Swedish Kancera is to acquire Fractalkine project from Acturum Life Science and the payment for is to be carried in three steps with total of 6 million shares.

Due to positive efficacy data in disease models of cancer and pain, Kancera’s Board of Directors has decided to exercise the exclusive option to acquire the Fractalkine project. Kancera has previously announced that the company owns an option to acquire exclusive rights to the Fractalkine project (excluding the therapeutic area respiratiory diseases) during an evaluation period of 24 months (from September 2015).

The project has now generated positive results in multiple disease models of cancer and pain. The results show desired treatment effects that are important for Kancera´s further product development and commercialization of the project. The results will be published at a later date, in collaboration with the academic partners involved. In light of the positive results Kancera Board have decided to acquire the Fractalkine project. The acquisition will be carried out in connection with the completion of the ongoing transfer of results and know-how from Acturum and AstraZeneca to Kancera.


Payment for the project to Acturum Life Science AB will be made into three steps by a total of 6,000,000 shares, of which the first payment is due at the submission of the application for authorization of a clinical trial after an approval by Kancera´s shareholders. In parallel, the company intends to validate a broader use of the drug candidate (KAN0440567) in order to demonstrate its full commercial potential.


The Fractalkine project

Fractalkine is an immune regulatory factor that sends signals via the CX3CR1 receptor, also called G-protein coupled receptor 13 (GPCR13). In the healthy individual, Fractalkine and its receptor regulate migration of immune cells from the blood capillary wall into areas where the immune system is needed. Animal studies show that Fractalkine and its receptor are not essential for survival and that important immune functions remain intact indicating that inhibition of the Fractalkine signaling by a drug probably will be tolerated without significant adverse effects. Fractalkine and its receptor have been linked to the growth and proliferation of pancreatic, breast and prostate cancer. Also, cancer cells that have the Fractalkine receptor on their surface migrate towards nerve ends that have Fractalkine on their surface. Thus, cancer cells are led to surround and apply pressure on nerves and thereby cancer pain may arise.

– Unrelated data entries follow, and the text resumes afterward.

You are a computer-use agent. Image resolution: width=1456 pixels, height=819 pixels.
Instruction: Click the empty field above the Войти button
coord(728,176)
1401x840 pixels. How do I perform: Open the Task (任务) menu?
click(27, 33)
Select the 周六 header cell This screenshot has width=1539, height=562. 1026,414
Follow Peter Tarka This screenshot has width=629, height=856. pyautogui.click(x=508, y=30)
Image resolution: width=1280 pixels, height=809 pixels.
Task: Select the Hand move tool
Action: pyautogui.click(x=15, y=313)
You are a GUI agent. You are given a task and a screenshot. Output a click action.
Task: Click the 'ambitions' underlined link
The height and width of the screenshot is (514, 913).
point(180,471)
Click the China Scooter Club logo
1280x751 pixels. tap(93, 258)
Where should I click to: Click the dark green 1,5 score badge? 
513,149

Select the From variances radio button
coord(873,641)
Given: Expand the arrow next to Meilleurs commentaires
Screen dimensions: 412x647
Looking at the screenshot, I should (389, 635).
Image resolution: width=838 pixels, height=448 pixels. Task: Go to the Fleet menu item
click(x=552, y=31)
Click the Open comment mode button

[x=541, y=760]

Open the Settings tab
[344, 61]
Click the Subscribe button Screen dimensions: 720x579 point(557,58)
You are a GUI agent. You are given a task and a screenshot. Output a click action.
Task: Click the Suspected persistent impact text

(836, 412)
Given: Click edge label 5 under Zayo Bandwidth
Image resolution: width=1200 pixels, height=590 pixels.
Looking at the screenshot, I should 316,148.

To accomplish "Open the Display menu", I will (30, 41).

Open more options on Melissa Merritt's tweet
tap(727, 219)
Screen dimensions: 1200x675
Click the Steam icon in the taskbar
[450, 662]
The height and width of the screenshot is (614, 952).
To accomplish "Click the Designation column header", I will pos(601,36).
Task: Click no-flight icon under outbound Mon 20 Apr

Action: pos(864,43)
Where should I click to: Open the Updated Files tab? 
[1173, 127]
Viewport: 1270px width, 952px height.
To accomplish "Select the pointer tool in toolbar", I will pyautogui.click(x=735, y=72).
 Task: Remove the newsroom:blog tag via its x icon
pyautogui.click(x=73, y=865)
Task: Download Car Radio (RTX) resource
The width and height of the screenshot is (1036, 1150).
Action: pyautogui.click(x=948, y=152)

Another proposed mechanism for how Fractalkine and its receptor affect the development of tumors is that they contribute to the transformation of the body’s macrophages from being a threat against the cancer (the M1 form) to supporting the cancer (the M2 form). This mechanism is also suggested as a predictive factor for responsiveness to the new immuno-oncology drugs that act through PD-1 and PD-L1 such as nivolumab, pembrolizumab and pidilizumab. During 2014 and 2015 studies have been published demonstrating that the absence of Fractalkine in tumor cells is a significant marker for how successful the immuno-oncology treatment is expected to be (see e.g. the publication in Nature on November 27, 2014, Vol. 515, pp 563). In the light of these observations, there are good reasons to further study if inhibition of the Fractalkine signaling with KAN0440567 (AZD8797) has the potential to increase the proportion of patients responding to the new immuno-oncology drugs that act through PD-1 and PD-L1.